Any period during which benefits described in clause (i) above are
provided pursuant to this subsection will not be considered to be in
satisfaction of any obligation of the Company to provide continuation
coverage under Section 4980B of the Internal Revenue Code of 1986, as
amended (the "Code), the obligation for which will begin after that
period.
(e) The Company will pay or reimburse the Executive for the
costs, fees and expenses of outplacement assistance services, up to a
maximum of fifteen percent (15%) of the Executive's annualized base
salary, provided by an outplacement agency selected by the Executive.
(f) All amounts accrued or awarded to the Executive under any
incentive compensation plan or benefit plan and not specifically
described in subsections 2.3(a) through (e) above will immediately vest
on the Executive's Termination Date, and the Executive will be entitled
to be paid those amounts in accordance with the terms of the plans.
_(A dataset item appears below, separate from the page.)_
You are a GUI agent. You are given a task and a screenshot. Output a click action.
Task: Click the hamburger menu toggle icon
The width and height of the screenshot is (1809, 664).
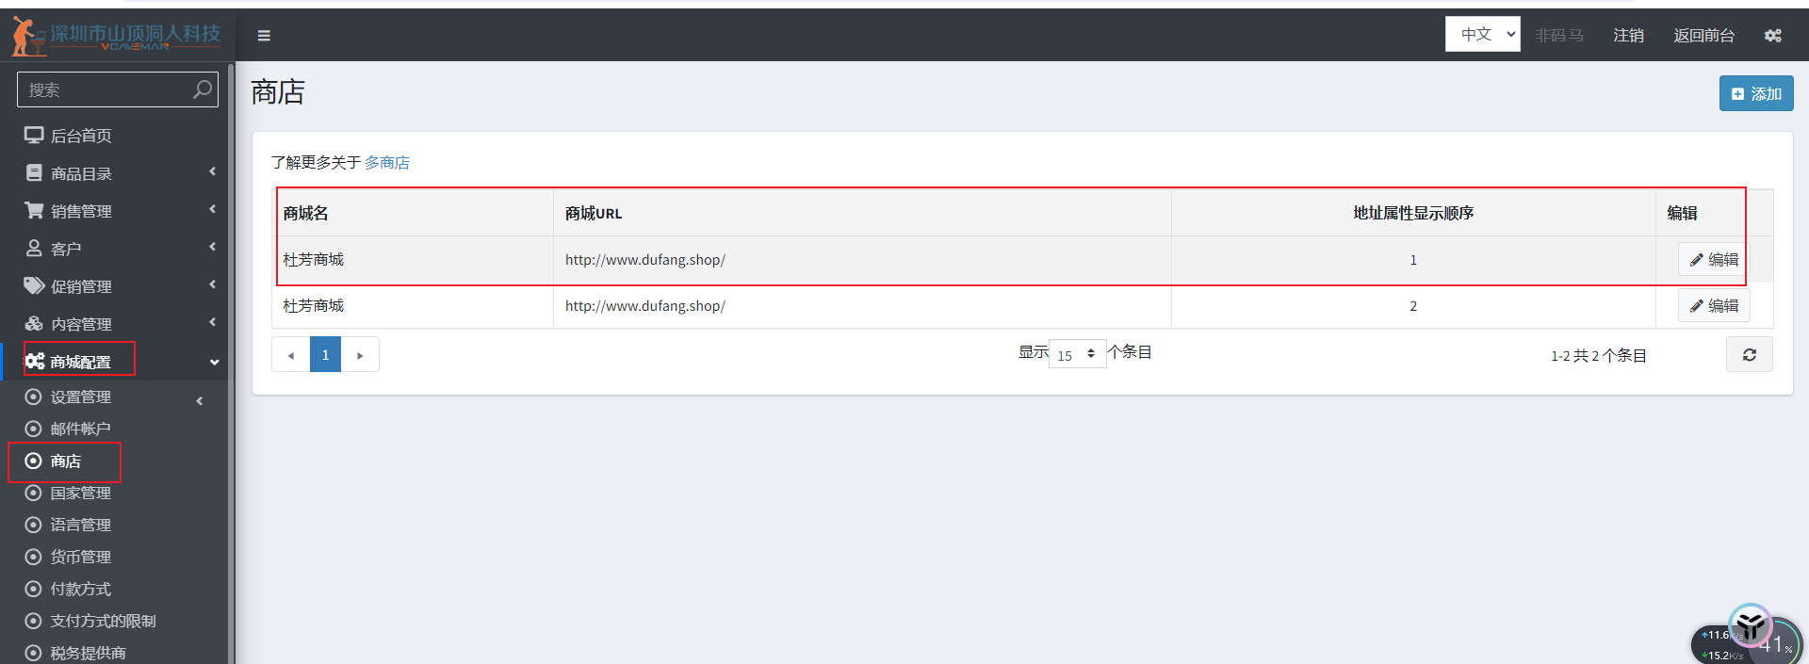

In
addition, all options and restricted stock granted to the Executive
under the Cabot Microelectronics Corporation 2000 Equity Incentive Plan
will immediately vest and become freely exercisable upon a Change in
Control, as per the terms of that plan. The first sentence of this
subsection 2.3(f) will not apply to any benefits allocated or accrued
to the Executive under any plan that is intended to be qualified under
Section 401(a) of the Code.
(g) [for particular executive agreements] If a Change in Control
occurs on or before September 29, 2002, the Company will pay the
Executive a lump sum cash payment equal to the Change in Control Net
Value of the Executive's Initial Stock Option Award, within thirty (30)
days of the Termination Date. The "Change in Control Net Value of the
Executive's Initial Stock Option Award" is (I) the price per share that
the purchaser pays for the Company in the Change in Control less [enter
strike price of initial option grant], which is the exercise price per
share of the initial stock option grant by the Company to the Executive
on [enter date of initial option grant], multiplied by (II) [enter
number of option shares of initial grant], which is the number of
option shares of Company stock subject to the initial option grant by
the Company to the Executive on [enter date of initial option grant].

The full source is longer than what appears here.